— Data section —
[Start of Attachment]
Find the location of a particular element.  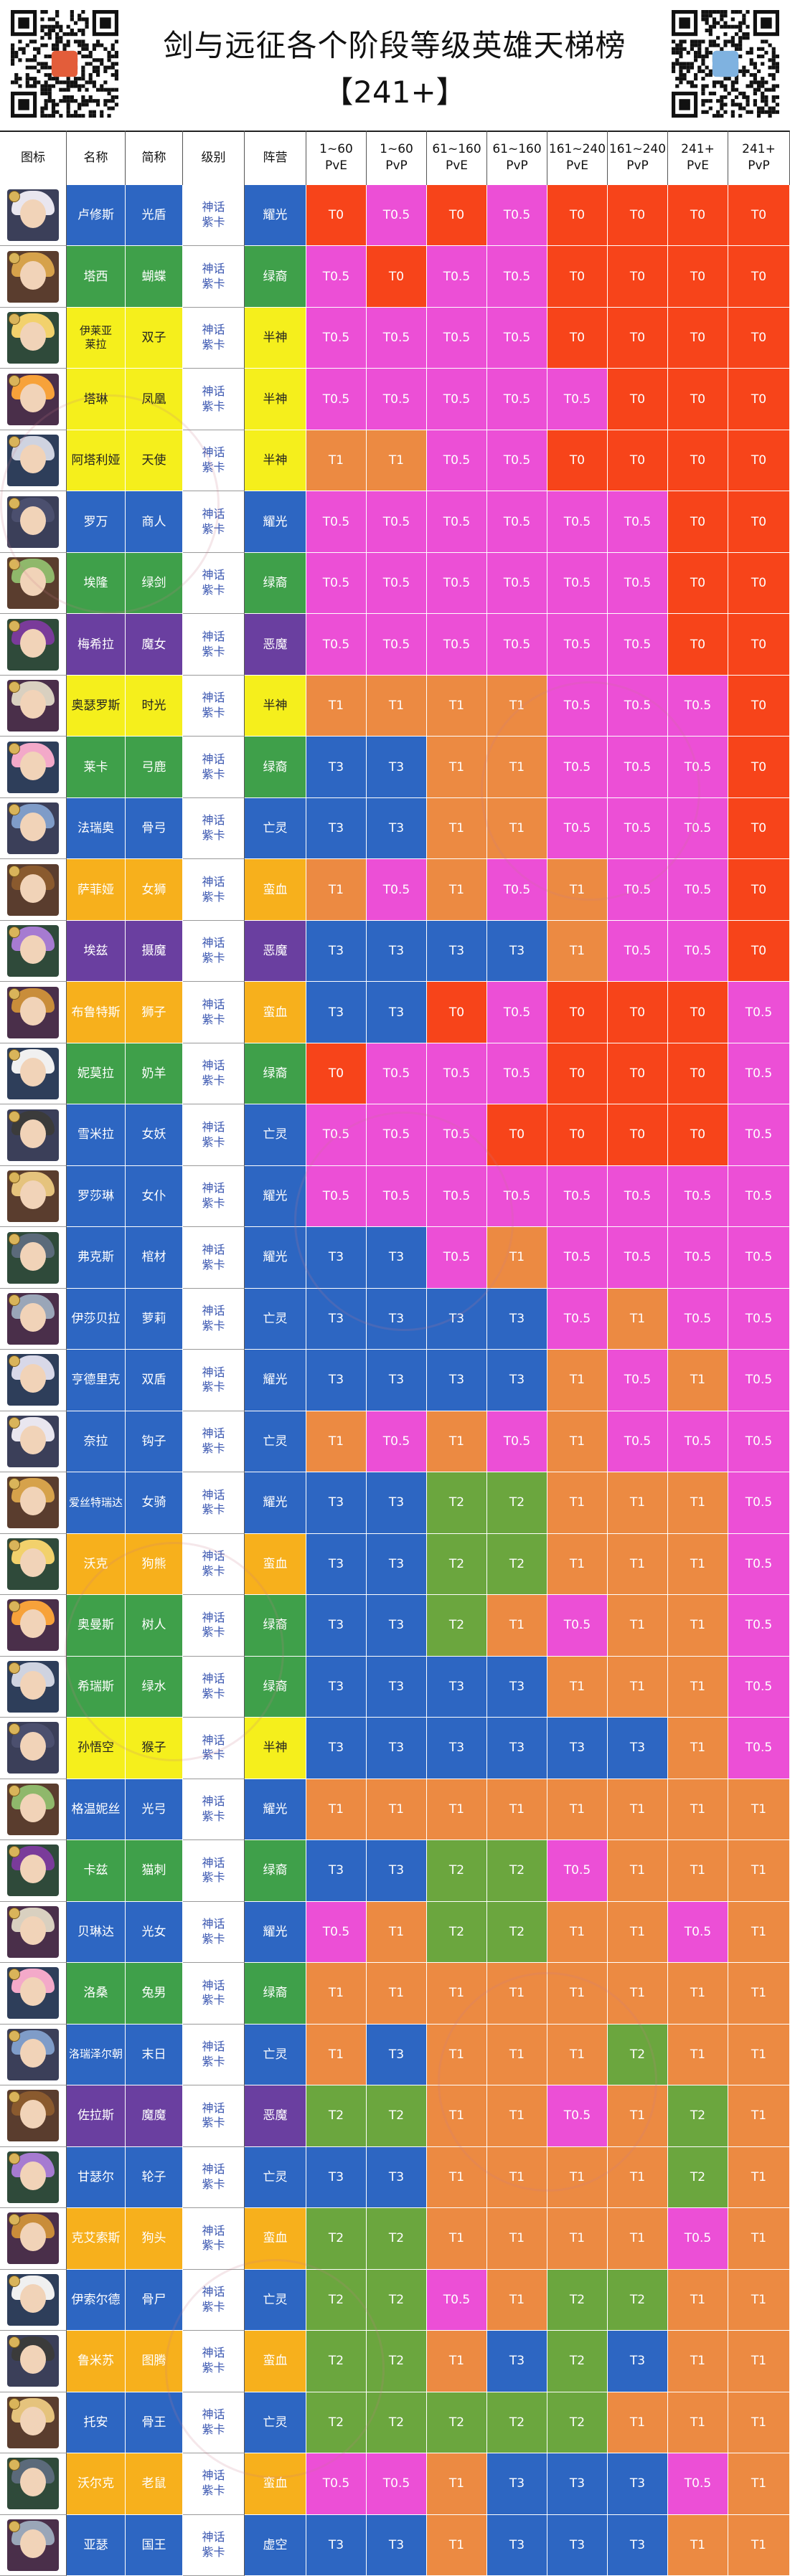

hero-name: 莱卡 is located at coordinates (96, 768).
[End of Attachment]
[Start of Attachment]
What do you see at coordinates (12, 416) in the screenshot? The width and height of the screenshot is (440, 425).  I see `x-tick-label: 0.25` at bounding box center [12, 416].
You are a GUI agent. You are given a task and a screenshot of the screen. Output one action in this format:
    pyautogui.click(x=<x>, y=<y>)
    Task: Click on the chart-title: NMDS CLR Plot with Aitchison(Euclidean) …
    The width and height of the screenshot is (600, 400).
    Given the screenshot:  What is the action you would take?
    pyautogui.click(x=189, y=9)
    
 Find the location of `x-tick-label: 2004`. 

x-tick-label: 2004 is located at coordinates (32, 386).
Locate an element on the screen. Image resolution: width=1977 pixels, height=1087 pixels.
[End of Attachment]
[Start of Attachment]
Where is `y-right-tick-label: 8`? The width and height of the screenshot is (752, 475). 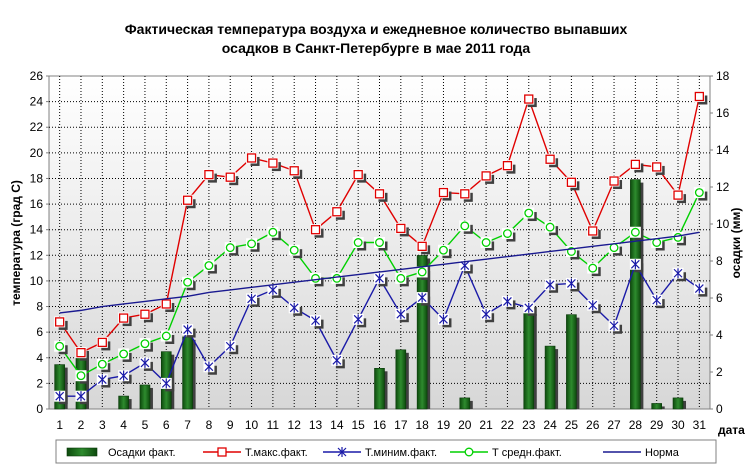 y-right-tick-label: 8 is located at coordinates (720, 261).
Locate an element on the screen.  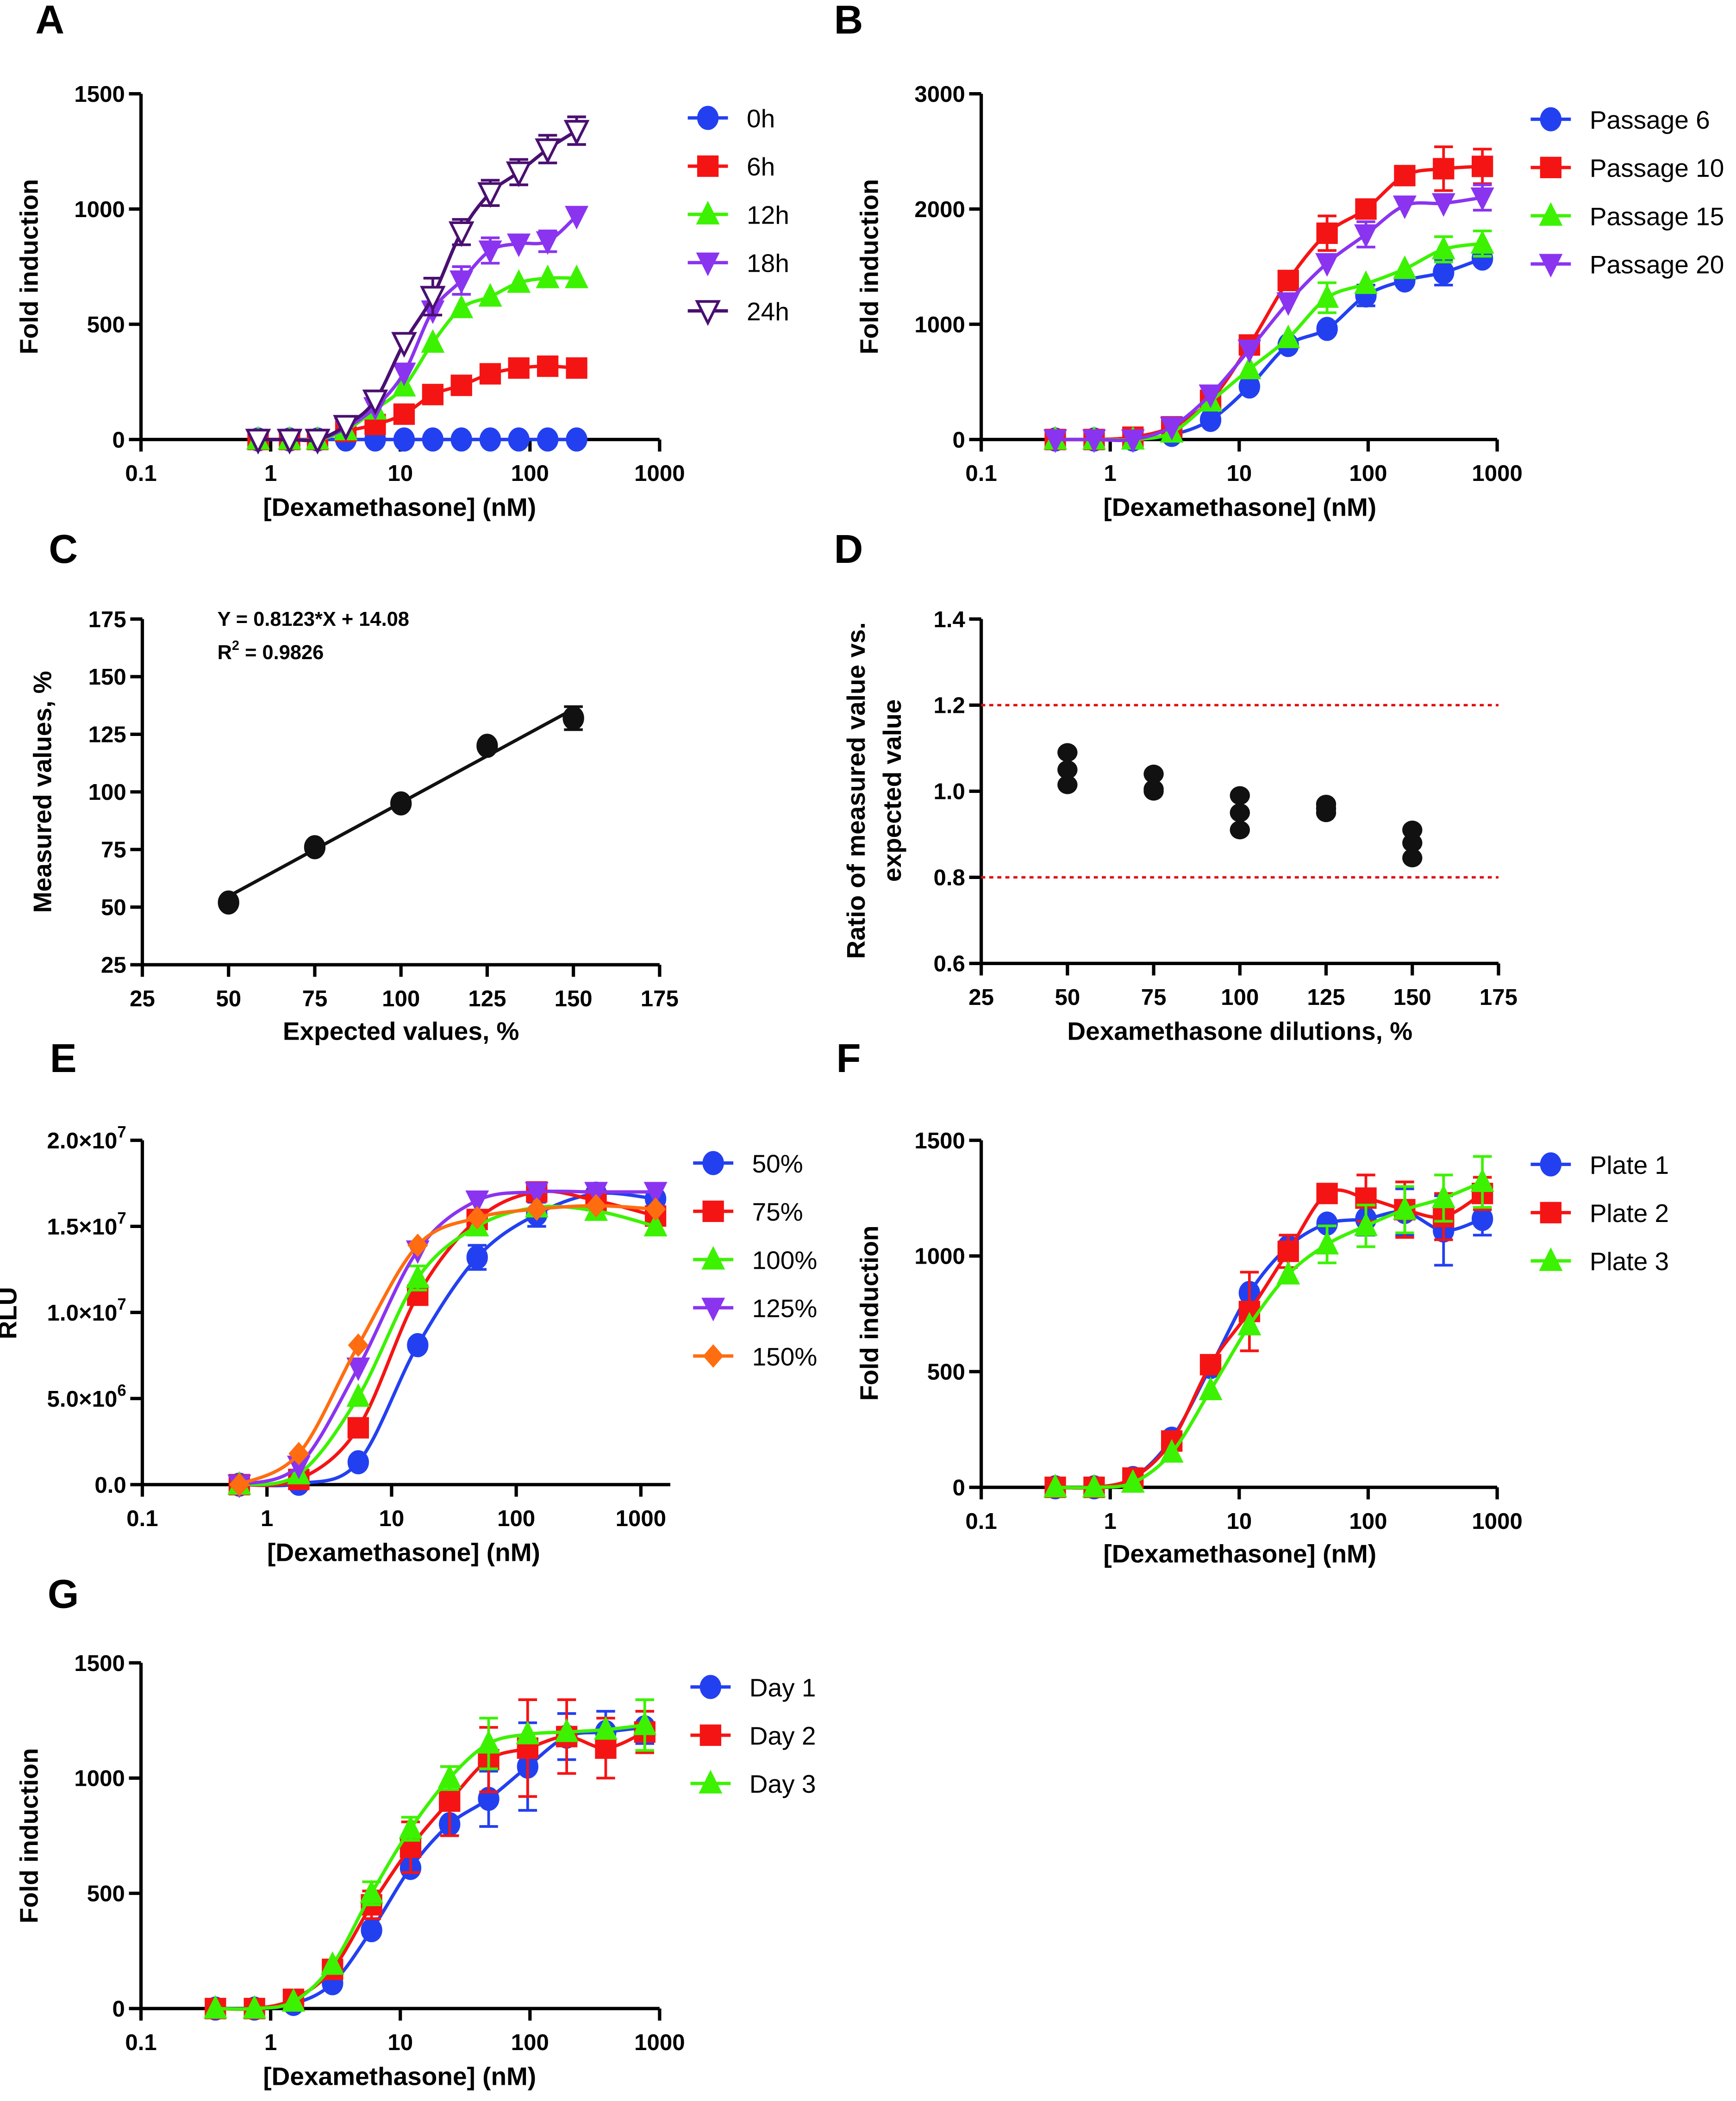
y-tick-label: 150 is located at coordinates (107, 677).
[End of Attachment]
— What this task involves —
Put the data from the line that contains "You are a GUI" down through the line that contains "Locate an element on the screen. Image" into a Markdown table with the columns Row and Line. Number each line and leave out blank ones.

— Written answer —
| Row | Line |
|---|---|
| 1 | You are a GUI agent. You are given a task and a screenshot of the screen. Output one action in this format: |
| 2 |     pyautogui.click(x=<x>, y=<y>) |
| 3 |     Task: Click on the chart-title: NMDS CLR Plot with Aitchison(Euclidean) … |
| 4 |     The width and height of the screenshot is (600, 400). |
| 5 |     Given the screenshot:  What is the action you would take? |
| 6 |     pyautogui.click(x=189, y=9) |
| 7 |  Find the location of `x-tick-label: 2004`.  |
| 8 | x-tick-label: 2004 is located at coordinates (32, 386). |
| 9 | Locate an element on the screen. Image resolution: width=1977 pixels, height=1087 pixels. |